• [Dataset entries]
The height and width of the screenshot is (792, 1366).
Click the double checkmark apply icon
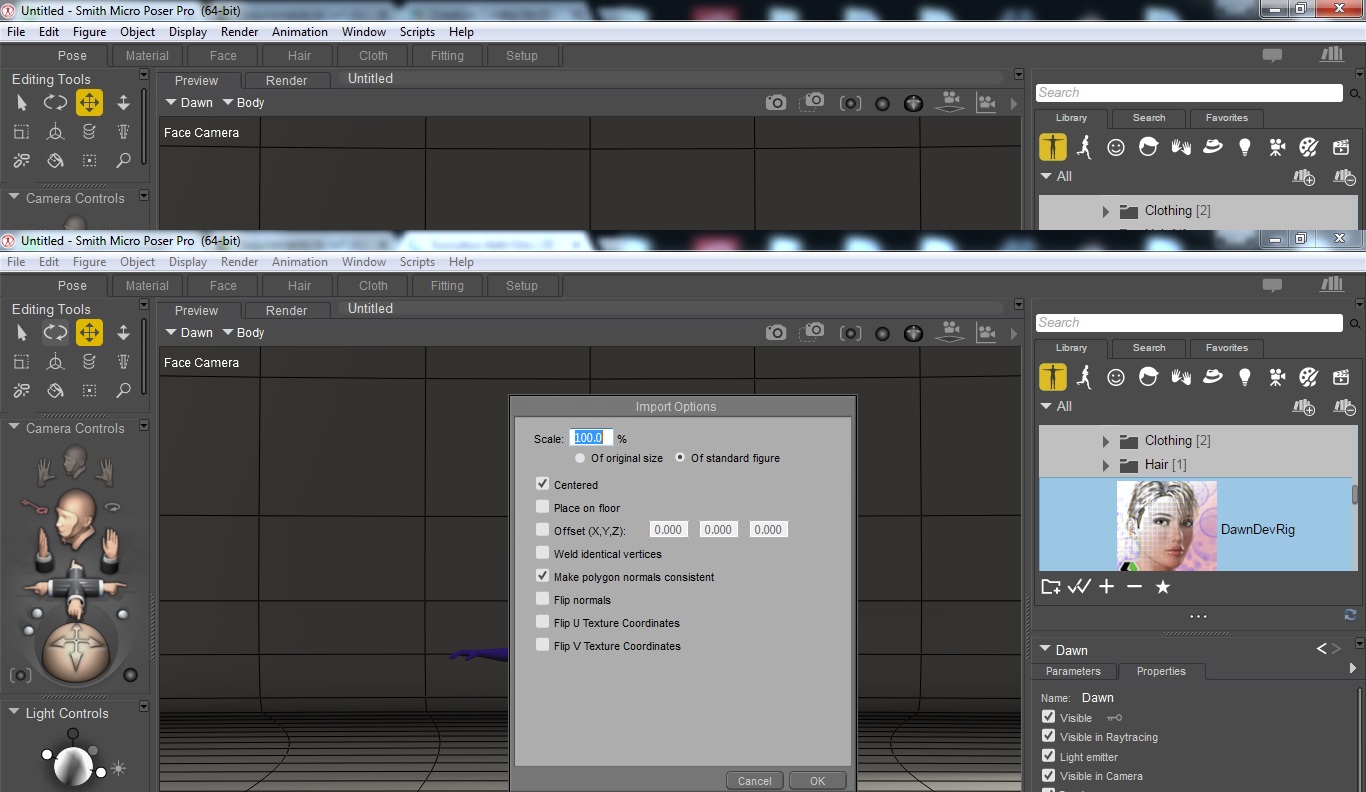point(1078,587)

---

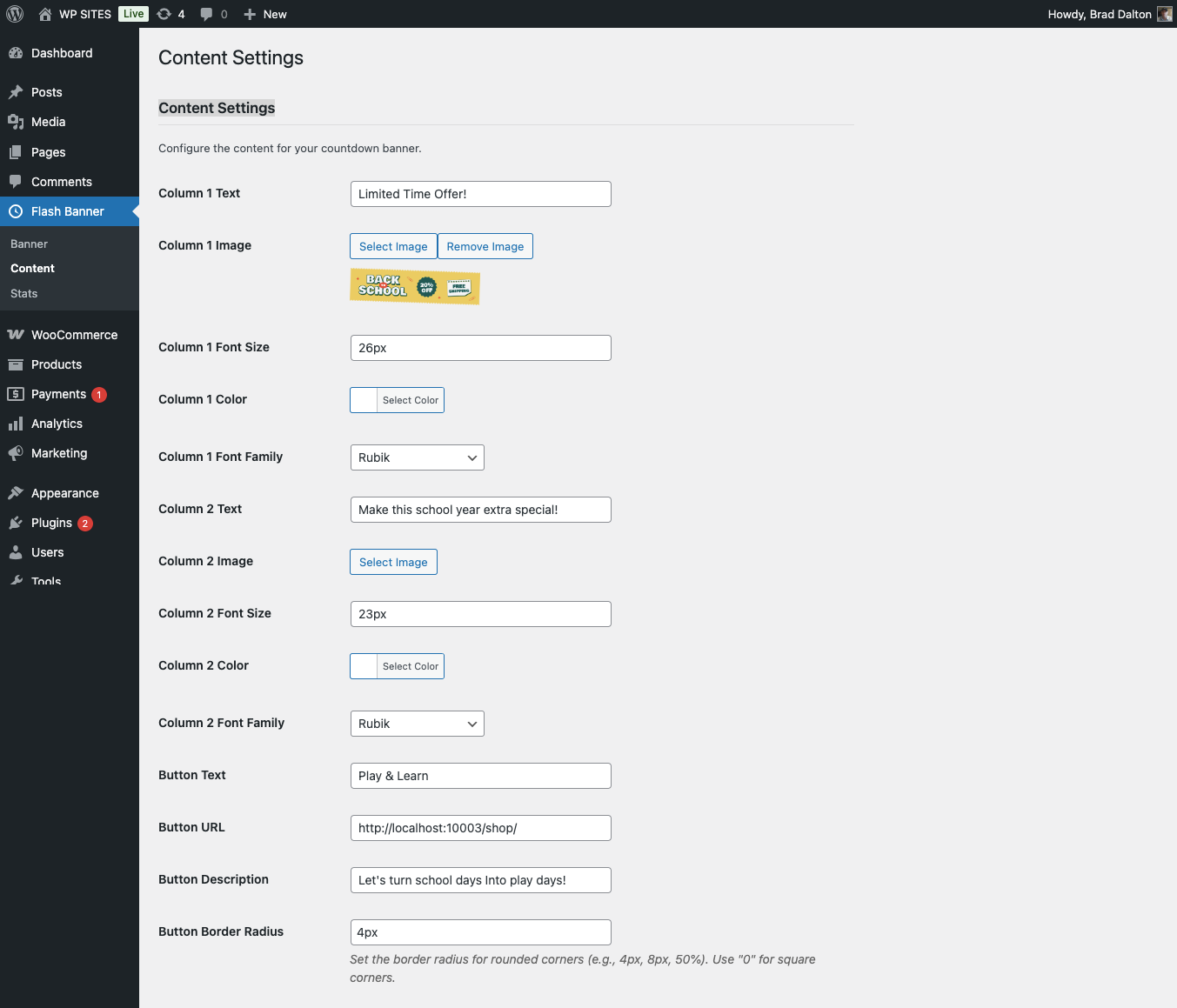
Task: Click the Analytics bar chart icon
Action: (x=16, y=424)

• [Brief] Reproduce the records word for word, starting with the line that contains "The height and" and going on through the line that contains "point(1078,587)". Omit the pictures.

• [Response to the exercise]
The height and width of the screenshot is (792, 1366).
Click the double checkmark apply icon
point(1078,587)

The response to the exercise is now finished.